According to the National Mental Health Association, the most difficult months for SAD sufferers are January and February, and younger persons and women are at higher risk.

According to Rogers, melatonin, a sleep-related hormone secreted by the pineal gland in the brain, is produced at increased levels in the dark. Melatonin also may cause symptoms of depression. When daylight savings time ends, and it begins getting dark earlier in the day, production of the hormone increases, which may cause depressive episodes. These biological variables mixed with environmental conditions such as cold weather, emotional reactions to holidays and anxiety can create a recipe for depression that can cast a “blue” cloud over the holiday season.

Phototherapy or bright light therapy has been shown to suppress the brain’s secretion of melatonin. The device most often used today is a bank of white fluorescent lights on a metal reflector and shield with a plastic screen. For mild symptoms, spending time outdoors during the day or arranging homes and work places to receive more sunlight can be helpful.

Rogers recommends the following 6 tips to proactively reduce or eliminate environmental stressors and symptoms of SAD:

-- Let go of the past! The holidays bring out the “traditionalist” in most people, and many of us get caught up in trying to make the holidays just like years past. The reality is, every year brings about new circumstances, surprises and colorful characters who are bound to “rock the boat” during your “perfect” holiday celebration. “Reduce your anxiety about holiday traditions by acknowledging your opportunity to maximize your current circumstances to build new traditions, build on old ones, and abandon unrealistic expectations.” Says Rogers

-- Pace yourself. Unlike any other time of year, the holiday season is a time of celebrations, family gatherings, winter activities and entertaining visitors. These variables added on to an already busy lifestyle can cause unnecessary anxiety and hopelessness when projects begin “falling through the cracks”. The key to managing additional responsibilities and social commitments during this time is to pace yourself and organize your time. Make a list and prioritize your most important activities. Accept help, and allow for quiet time at regular intervals.

-- Acknowledge your feelings. The holiday season does not automatically banish reasons for feeling sad or lonely.

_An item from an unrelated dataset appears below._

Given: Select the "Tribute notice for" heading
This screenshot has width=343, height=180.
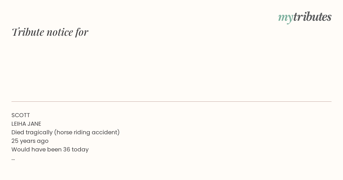Looking at the screenshot, I should point(50,32).
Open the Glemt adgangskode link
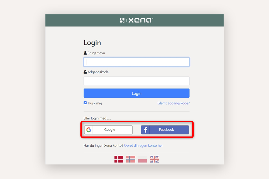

If you have experienced the loss of a loved one, are far from family and/or friends, or are generally affected by changes in weather and light, it is ok to acknowledge that these feelings are present – even if you choose not to express them.

-- Don’t drink too much! Excessive drinking only perpetuates anxiety and depression. If you are prone to depression around this time of year, keep your alcohol intake to a minimum.

-- Create a support system. Spend time with people who are supportive and care about you. If that isn’t your family, then spend this time with friends. If you are far from home or alone during special times, make a proactive effort to build new friendships or contact someone you have lost touch with.

-- Seek treatment. Sometimes, SAD can get the best of us, even when proactively reducing stressors. If you are experiencing symptoms of depression during the winter months that are uncommon for you any other time of year, contact a mental health professional who can provide counseling and treatment to help you “weather the storm.”